Deixando a caverna
Quem assistiu à trilogia Matrix sabe quão forte é o simbolismo que a envolve. Eu, que já vi várias vezes os três filmes (“The Matrix”, “Matrix Reloaded” e “Matrix Revolutions”), não me canso de admirar a riqueza de detalhes na complexa trama que gira em torno de temas instigantes, como realidade e virtualidade, liberdade e escravidão.
Recentemente uma das turmas da FDV (Faculdade de Viçosa-MG) em que leciono Filosofia assistiu, em sala, ao “Matrix 1”, com a incumbência de associá-lo ao famoso Mito da Caverna, escrito há cerca de 2,4 mil anos pelo filósofo grego Platão.

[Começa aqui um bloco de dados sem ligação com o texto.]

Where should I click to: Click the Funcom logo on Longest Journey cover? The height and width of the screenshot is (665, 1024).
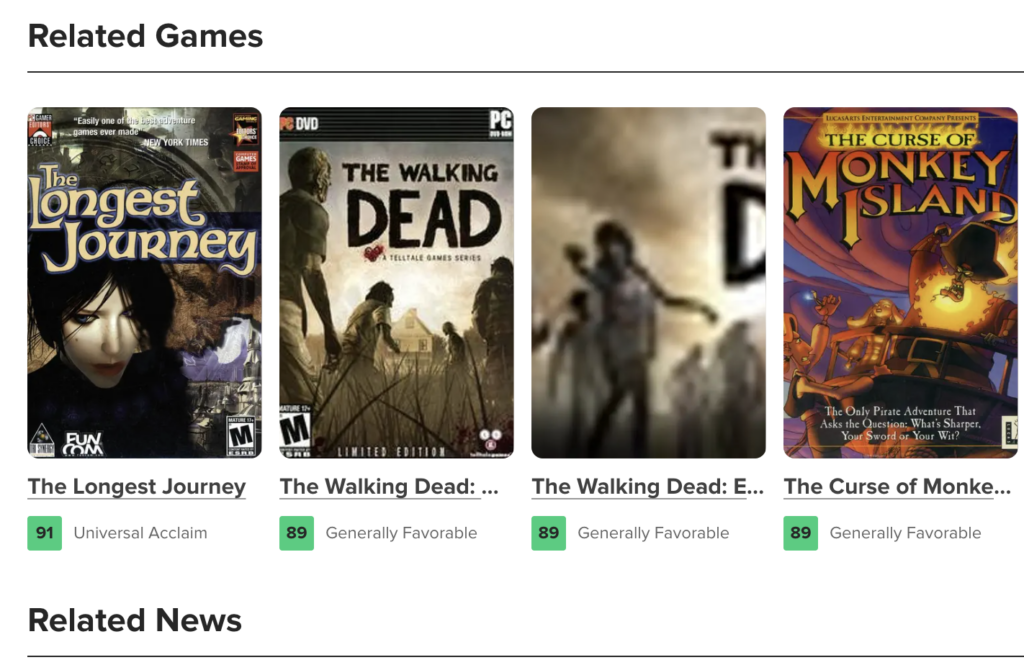click(82, 444)
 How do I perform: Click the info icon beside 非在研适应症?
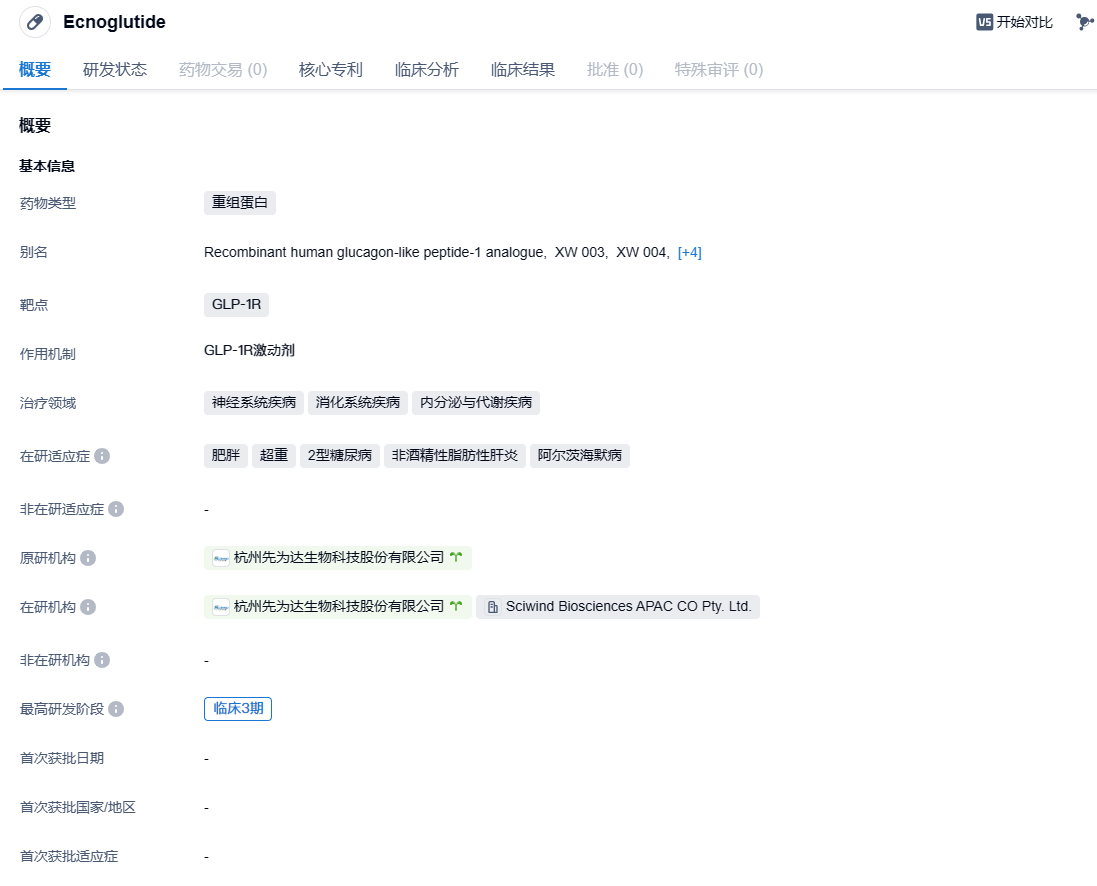(x=116, y=509)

A proposta? Levar os alunos a perceberem como algumas questões que envolvem a existência humana continuam atuais, ainda que abordadas de formas diferentes.
No Mito da Caverna o filósofo descreve uma situação hipotética em que algumas pessoas teriam passado toda a sua vida acorrentadas dentro de uma caverna. Iluminados apenas pela luz de uma fogueira, estes prisioneiros viam projetadas na parede as sombras de tudo que passava lá fora. Para eles aquilo era a única realidade.
No dia em que um deles consegue se soltar e fugir, as próprias noções de realidade e verdade mudam radicalmente. O homem liberto descobre, então, que o mundo lá fora é completamente diferente de tudo que seus olhos se acostumaram a ver. Deslumbrado, o ex-prisioneiro resolve voltar à caverna para contar aos companheiros o que descobriu. Estes, numa reação normal dos que se acomodam em suas próprias crenças, não aceitam esta nova versão da realidade.
Platão, em sua alegoria, lança um alerta para o risco do conhecimento humano ser usado para camuflar a realidade; para enxergarmos o mundo pela ótica da aparência (os sentidos), e não pela da essência (a razão). Também esta é a proposta da trilogia dirigida pelos irmãos Wachowski, já um marco do cinema.
Assim como na caverna inventada pelo filósofo, a Matrix nada mais é do que uma pseudorrealidade. No enredo dos filmes a humanidade vive no futuro dias bastante nebulosos. Enredado pelas máquinas que eles próprios criaram, os humanos se veem aprisionados na teia desta inteligência artificial. As máquinas que forjaram a Matrix inseriram quase todos os seres humanos em uma realidade virtual, onde experimentam um tipo de vida que, de fato, não existe.
O hacker Neo (interpretado por Keanu Reeves) é a peça-chave em toda a trama. Ele é tirado dessa falsa realidade pelos humanos que escaparam do domínio da Matrix. Um deles, Morpheus (Laurence Fishburne), pode ser associado ao prisioneiro do Mito da Caverna, que se sente impelido a retornar para avisar aos demais que eles estão sendo enganados.
Tanto o clássico da Filosofia quanto esta fantástica obra cinematográfica são potentes faróis a apontar o caminho que nos leva à luz do (auto)conhecimento. Por esta via é possível concluir que não dá para falarmos em liberdade se não pudermos realmente escolher, conscientemente, o rumo no qual queremos trilhar.